La « dépression légère », première cause d’arrêts longs
À la différence des remboursements de soins, la croissance des indemnités journalières de plusieurs mois est principalement portée par des personnes qui ne souffrent pas d’une ALD. En 2013, le nombre de jours indemnisés des personnes en ALD représentait 40 % des IJ contre 33 % en 2024, indique la Cnam.
Au-delà de six mois, ces IJ relèvent du dispositif des ALD « non exonérantes », c’est-à-dire qui n’ouvre pas droit à une exonération du ticket modérateur des frais de santé. Le nombre de ces arrêts longs augmente chaque année de plus de 6,4 % alors que ceux des ALD ne sont en hausse que de 0,9 % par an.
Les principales pathologies couvertes sont celles liées à la « dépression légère » (33 % de ces situations) et aux troubles musculosquelettiques (32 %), selon la Cnam. Les dépenses d’IJ liés à l’ensemble de ces arrêts de plus de six mois représentent 3,17 milliards d’euros en 2023. C’est trois fois celles des personnes en ALD.

À la recherche de l’efficacité médico-économique
Si François Bayrou a d’ores et déjà mis sur la table son idée relative à la médecine du travail, d’autres ont été avancées par plusieurs acteurs du secteur, la Cnam en tête. Évoquant les arrêts de plus de 18 mois, la Cnam le reconnaît : « Ces arrêts de très longue durée sans suivi médical se traduisent mécaniquement par une forte désinsertion professionnelle. »
Pour enrayer cette dynamique, l’Assurance-maladie veut, à l’instar de Matignon, encadrer davantage la prescription dans le cadre de ce qu’elle appelle la recherche de « nouvelles conquêtes d’efficacité médicoéconomique ». Le rapport « charges et produits » est truffé de recommandations en la matière.
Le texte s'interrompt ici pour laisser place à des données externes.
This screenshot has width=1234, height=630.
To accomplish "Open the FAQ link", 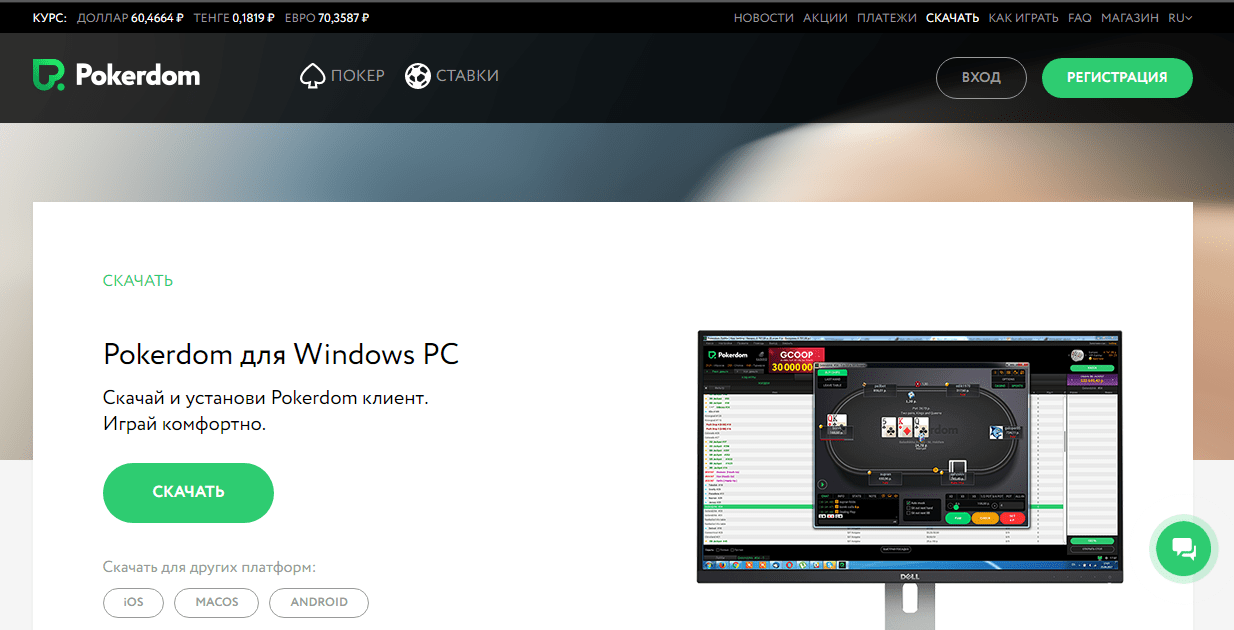I will tap(1079, 18).
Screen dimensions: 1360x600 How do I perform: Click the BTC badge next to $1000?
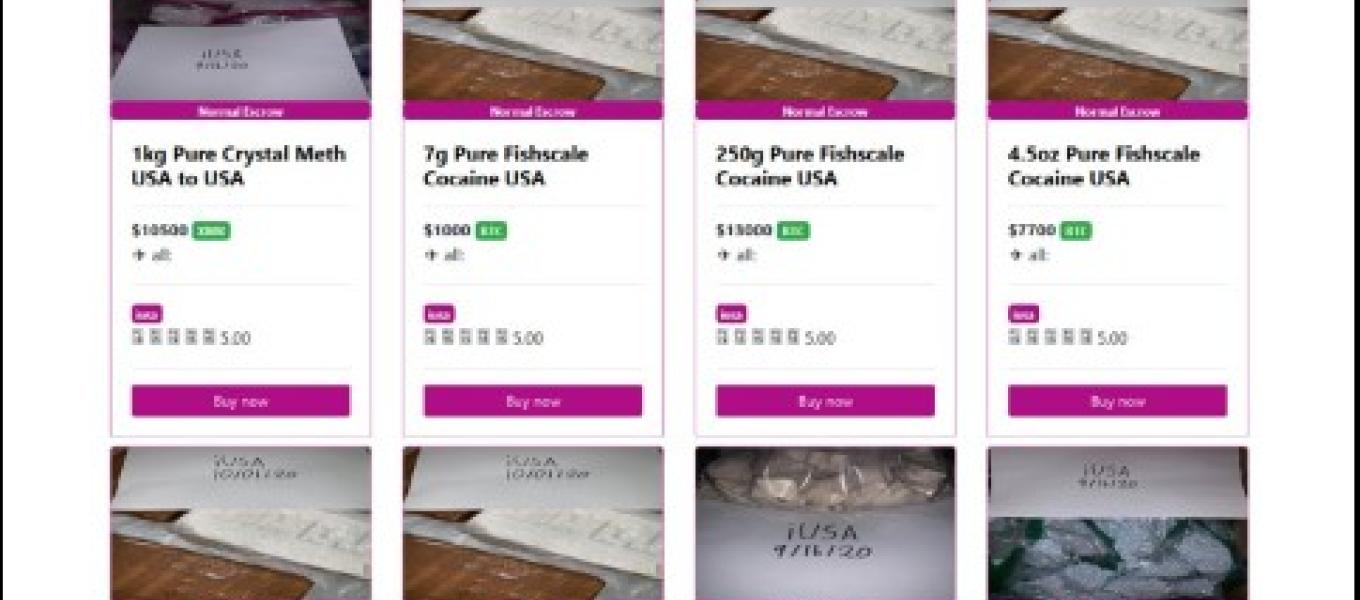click(491, 231)
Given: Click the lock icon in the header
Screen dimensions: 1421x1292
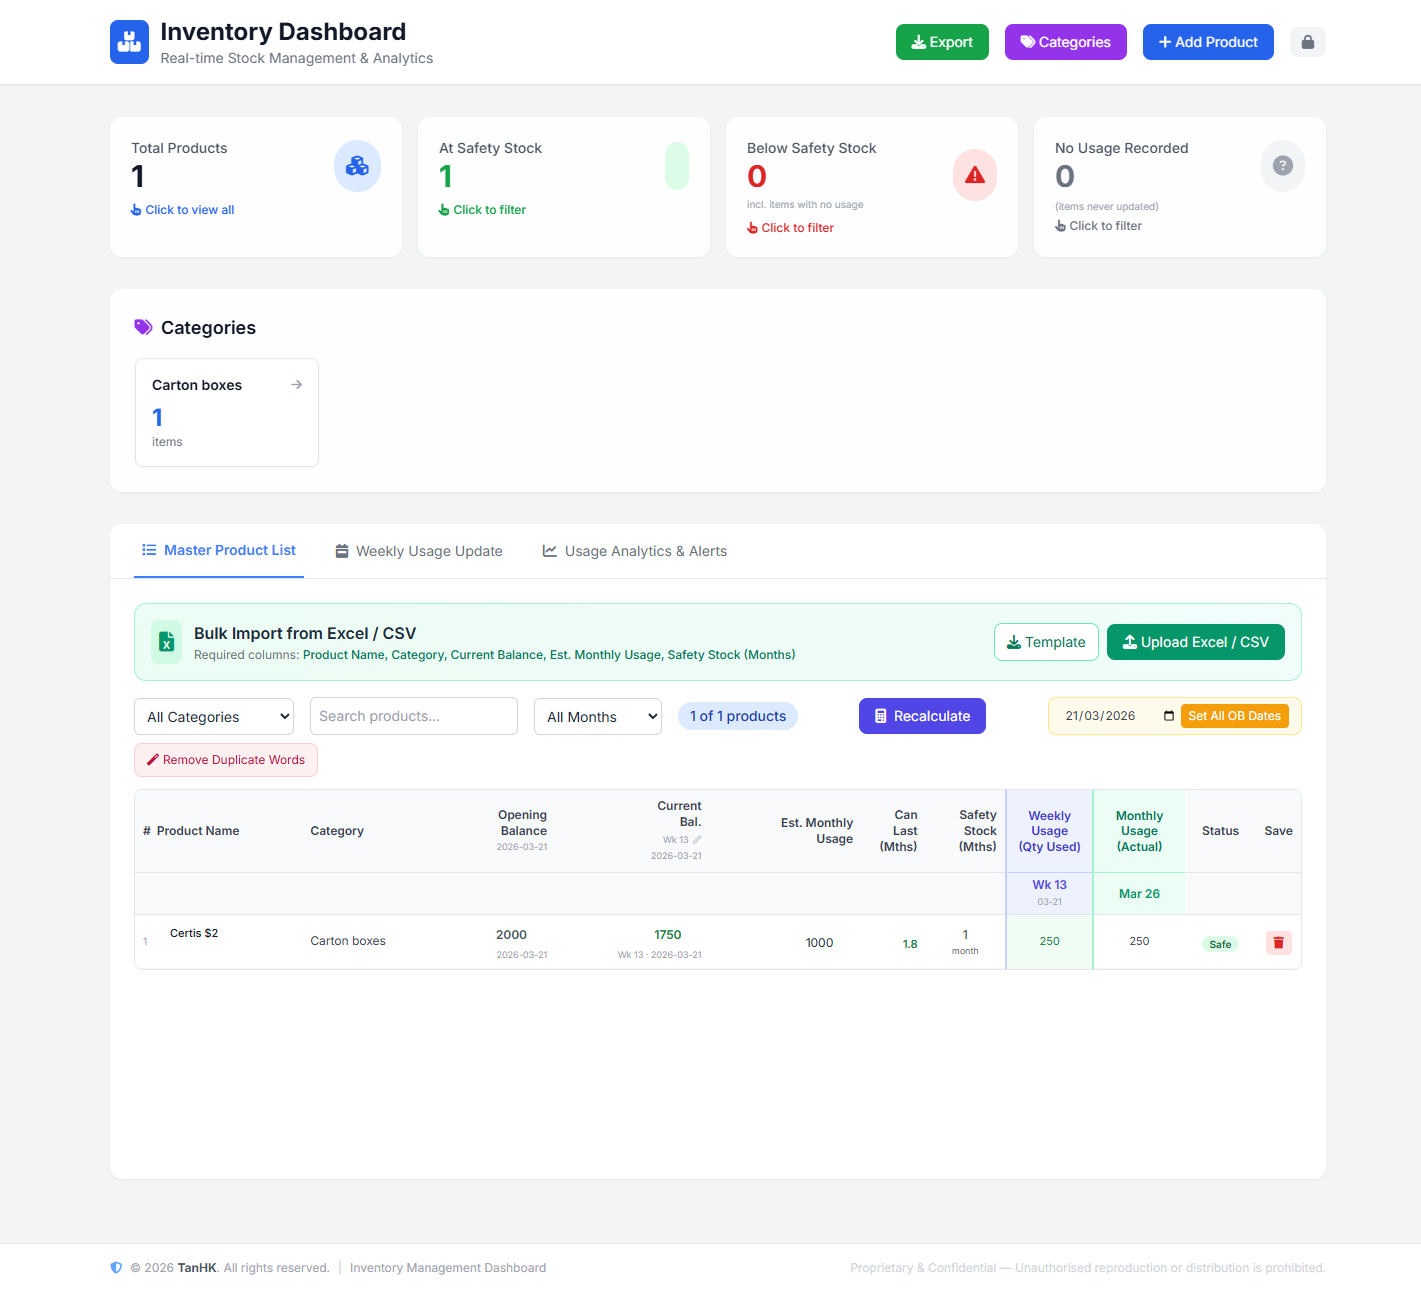Looking at the screenshot, I should coord(1307,42).
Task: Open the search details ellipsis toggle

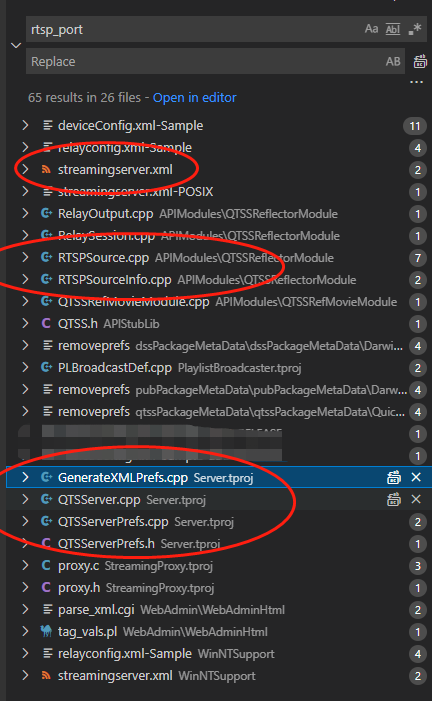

Parmi elles : rendre les motifs d’arrêt obligatoires et limiter la durée de l’arrêt prescrit (en primo prescription 1 mois en sortie d’hôpital et 15 jours en ville, puis par tranche de deux mois maximum) ; supprimer le régime dit des ALD non exonérantes au profit des deux régimes de droit commun (ALD ou non ALD) et renforcer les actions de prévention de la désinsertion professionnelle ; développer la prescription de temps partiel thérapeutique « lorsque cela est possible » pour favoriser le retour à l’emploi.
Ne plus attendre « deux ou trois ans » pour agir
Concernées au premier chef, les entreprises ont elles aussi déposé leurs contributions au débat public par la voix du Medef. Le patronat entend « amorcer dès six mois d’arrêt et au plus tard après un an pour certaines pathologies une première démarche de prévention de la désinsertion professionnelle ».
Droit dans ses bottes, le Medef assume : « Il s’agit de ne pas attendre deux ou trois ans comme cela se pratique aujourd’hui. » Comment ? En proposant aux complémentaires santé par délégation de l’Assurance-maladie obligatoire de « piloter dans les entreprises ces initiatives visant à assurer le bon retour (…) du salarié » en coordination avec la médecine du travail.
François Bayrou l’a précisé : son plan de maîtrise du déficit des finances publiques n’est pas un produit fini mais bien un « préambule » à un « travail de refondation » global. Comment se traduira concrètement cette « lutte » contre les arrêts jugés abusifs et « évitables », aux dires du Medef ? Quelles mesures relèveront du budget de la Sécurité sociale pour 2026, que les parlementaires doivent concocter à l’automne en respectant le cadrage de Matignon ? Quelles mesures seront d’ordre réglementaire ou conventionnel ? Tout reste à faire.